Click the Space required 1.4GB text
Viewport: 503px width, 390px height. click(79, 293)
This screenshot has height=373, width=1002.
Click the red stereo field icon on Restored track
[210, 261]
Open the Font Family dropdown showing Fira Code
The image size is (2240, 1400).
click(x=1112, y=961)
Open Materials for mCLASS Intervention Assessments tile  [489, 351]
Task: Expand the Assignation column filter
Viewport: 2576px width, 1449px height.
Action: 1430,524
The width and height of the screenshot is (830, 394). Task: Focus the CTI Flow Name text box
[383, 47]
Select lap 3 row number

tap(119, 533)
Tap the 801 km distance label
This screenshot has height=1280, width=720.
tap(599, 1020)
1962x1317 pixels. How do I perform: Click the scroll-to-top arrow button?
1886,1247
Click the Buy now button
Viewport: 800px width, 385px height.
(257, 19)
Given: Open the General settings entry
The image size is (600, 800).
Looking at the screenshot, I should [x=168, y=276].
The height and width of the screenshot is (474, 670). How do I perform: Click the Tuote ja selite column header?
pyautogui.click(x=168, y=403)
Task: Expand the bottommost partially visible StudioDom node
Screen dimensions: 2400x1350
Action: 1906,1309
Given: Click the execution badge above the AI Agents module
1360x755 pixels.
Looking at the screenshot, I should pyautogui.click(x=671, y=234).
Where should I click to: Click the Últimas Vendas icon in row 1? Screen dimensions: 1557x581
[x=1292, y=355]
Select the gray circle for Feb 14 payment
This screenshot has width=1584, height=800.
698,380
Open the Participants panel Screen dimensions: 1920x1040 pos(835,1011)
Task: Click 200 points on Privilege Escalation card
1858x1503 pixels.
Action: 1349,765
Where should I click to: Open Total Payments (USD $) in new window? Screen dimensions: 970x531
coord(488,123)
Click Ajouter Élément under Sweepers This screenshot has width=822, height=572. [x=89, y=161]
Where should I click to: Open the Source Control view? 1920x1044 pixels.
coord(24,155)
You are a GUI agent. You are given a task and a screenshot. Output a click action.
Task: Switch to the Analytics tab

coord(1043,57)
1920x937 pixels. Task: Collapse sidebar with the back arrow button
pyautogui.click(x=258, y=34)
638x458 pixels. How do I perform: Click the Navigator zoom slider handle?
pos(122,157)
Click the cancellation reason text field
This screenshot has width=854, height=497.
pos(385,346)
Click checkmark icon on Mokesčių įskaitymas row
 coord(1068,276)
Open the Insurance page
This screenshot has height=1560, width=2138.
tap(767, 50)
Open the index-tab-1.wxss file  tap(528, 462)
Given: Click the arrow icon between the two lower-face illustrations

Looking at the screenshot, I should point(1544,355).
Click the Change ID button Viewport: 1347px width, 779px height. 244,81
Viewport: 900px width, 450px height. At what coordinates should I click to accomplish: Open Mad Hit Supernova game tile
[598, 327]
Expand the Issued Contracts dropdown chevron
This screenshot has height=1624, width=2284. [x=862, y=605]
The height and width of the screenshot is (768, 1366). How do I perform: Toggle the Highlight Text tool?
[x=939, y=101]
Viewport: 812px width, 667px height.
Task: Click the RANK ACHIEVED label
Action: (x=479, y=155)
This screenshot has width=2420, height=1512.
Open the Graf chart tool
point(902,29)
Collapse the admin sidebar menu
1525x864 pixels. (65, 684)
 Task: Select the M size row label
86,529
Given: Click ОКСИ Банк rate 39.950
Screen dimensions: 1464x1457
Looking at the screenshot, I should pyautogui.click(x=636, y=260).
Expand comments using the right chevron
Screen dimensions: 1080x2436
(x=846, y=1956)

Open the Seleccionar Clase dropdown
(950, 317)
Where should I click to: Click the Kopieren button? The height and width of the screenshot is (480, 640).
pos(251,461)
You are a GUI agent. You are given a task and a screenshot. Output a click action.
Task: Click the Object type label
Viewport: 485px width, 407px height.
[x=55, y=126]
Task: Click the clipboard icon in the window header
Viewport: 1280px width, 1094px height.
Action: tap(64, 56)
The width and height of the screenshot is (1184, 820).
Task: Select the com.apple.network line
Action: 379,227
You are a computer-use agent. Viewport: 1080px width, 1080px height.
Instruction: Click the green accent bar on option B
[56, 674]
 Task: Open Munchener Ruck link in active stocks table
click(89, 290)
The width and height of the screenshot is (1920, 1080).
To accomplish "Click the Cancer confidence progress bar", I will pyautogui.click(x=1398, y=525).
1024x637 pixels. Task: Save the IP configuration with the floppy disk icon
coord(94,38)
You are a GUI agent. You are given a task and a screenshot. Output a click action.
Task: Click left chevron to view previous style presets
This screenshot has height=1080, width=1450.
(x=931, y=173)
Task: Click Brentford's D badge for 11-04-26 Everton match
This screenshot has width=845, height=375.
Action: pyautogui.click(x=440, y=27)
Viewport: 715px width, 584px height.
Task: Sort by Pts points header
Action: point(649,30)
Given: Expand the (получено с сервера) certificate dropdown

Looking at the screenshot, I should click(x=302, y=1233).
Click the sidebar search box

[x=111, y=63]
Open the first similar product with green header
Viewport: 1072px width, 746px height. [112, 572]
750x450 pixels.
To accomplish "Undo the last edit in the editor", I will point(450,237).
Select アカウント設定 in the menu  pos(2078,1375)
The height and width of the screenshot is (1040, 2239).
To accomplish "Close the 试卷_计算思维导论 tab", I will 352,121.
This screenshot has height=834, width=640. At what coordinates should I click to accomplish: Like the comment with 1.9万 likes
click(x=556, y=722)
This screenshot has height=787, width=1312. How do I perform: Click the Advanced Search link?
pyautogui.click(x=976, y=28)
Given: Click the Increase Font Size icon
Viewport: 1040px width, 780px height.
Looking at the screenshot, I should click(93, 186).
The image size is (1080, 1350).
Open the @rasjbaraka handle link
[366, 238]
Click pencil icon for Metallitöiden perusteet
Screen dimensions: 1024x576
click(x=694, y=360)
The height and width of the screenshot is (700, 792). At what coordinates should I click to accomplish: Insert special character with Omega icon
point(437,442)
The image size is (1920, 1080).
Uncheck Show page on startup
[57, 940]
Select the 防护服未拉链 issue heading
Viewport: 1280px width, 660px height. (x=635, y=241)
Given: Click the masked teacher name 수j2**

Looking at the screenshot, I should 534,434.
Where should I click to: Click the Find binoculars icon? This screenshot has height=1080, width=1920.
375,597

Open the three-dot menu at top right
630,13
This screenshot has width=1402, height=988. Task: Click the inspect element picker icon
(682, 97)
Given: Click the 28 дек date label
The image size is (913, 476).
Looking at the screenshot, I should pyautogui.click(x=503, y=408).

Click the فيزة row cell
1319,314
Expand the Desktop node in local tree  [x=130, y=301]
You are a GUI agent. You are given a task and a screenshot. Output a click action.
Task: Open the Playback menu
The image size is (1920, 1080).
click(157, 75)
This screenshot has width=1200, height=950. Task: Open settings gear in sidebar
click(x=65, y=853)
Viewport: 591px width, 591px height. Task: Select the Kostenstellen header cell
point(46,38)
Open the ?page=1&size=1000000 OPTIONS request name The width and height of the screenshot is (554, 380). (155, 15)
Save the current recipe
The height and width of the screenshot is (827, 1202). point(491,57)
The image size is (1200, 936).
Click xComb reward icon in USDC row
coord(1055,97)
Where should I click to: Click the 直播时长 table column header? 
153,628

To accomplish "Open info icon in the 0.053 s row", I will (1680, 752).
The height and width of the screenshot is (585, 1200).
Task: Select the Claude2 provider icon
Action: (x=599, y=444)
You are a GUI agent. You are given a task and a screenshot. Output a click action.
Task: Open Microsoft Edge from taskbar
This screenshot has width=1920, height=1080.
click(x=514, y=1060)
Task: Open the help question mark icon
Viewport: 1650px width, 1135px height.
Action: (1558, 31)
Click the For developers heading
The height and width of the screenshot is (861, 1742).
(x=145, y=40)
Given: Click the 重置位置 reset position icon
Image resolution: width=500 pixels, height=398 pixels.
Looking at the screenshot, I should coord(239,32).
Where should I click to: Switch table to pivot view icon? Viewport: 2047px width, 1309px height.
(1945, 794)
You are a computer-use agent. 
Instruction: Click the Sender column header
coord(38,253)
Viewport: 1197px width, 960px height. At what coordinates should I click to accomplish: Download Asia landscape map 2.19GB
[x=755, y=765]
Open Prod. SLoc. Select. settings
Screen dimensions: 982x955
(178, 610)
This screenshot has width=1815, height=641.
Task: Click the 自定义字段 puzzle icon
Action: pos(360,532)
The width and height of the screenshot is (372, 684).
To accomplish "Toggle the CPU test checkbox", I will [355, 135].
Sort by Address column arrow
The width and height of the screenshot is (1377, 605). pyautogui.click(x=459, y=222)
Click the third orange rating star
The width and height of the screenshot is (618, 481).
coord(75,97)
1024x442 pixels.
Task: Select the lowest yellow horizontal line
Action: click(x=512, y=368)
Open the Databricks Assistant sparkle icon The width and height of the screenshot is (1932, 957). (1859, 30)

TREŚĆ ZADANIA: Zapisz materiał od wiersza zawierającego "This screenshot has width=1402, height=988." aż po wiersz zawierający "coord(1055,97)", włącznie z nimi, jako CSV o dwóch kolumnach, wejście i wyjście, po jednym wierszu na każdy tekst wraz z przypisaną do niego odpowiedzią. Każde pole ujmij w cudzysłów, a znaki nowej linii zamień na spacje.

WYNIK ZADANIA:
wejście,wyjście
"This screenshot has width=1402, height=988. Task: Click the inspect element picker icon","(682, 97)"
"Given: Click the 28 дек date label The image size is (913, 476).","Looking at the screenshot, I should pyautogui.click(x=503, y=408)."
"Click the فيزة row cell","1319,314"
"Expand the Desktop node in local tree","[x=130, y=301]"
"You are a GUI agent. You are given a task and a screenshot. Output a click action. Task: Open the Playback menu The image size is (1920, 1080).","click(157, 75)"
"This screenshot has width=1200, height=950. Task: Open settings gear in sidebar","click(x=65, y=853)"
"Viewport: 591px width, 591px height. Task: Select the Kostenstellen header cell","point(46,38)"
"Open the ?page=1&size=1000000 OPTIONS request name The width and height of the screenshot is (554, 380).","(155, 15)"
"Save the current recipe","The height and width of the screenshot is (827, 1202). point(491,57)"
"The image size is (1200, 936). Click xComb reward icon in USDC row","coord(1055,97)"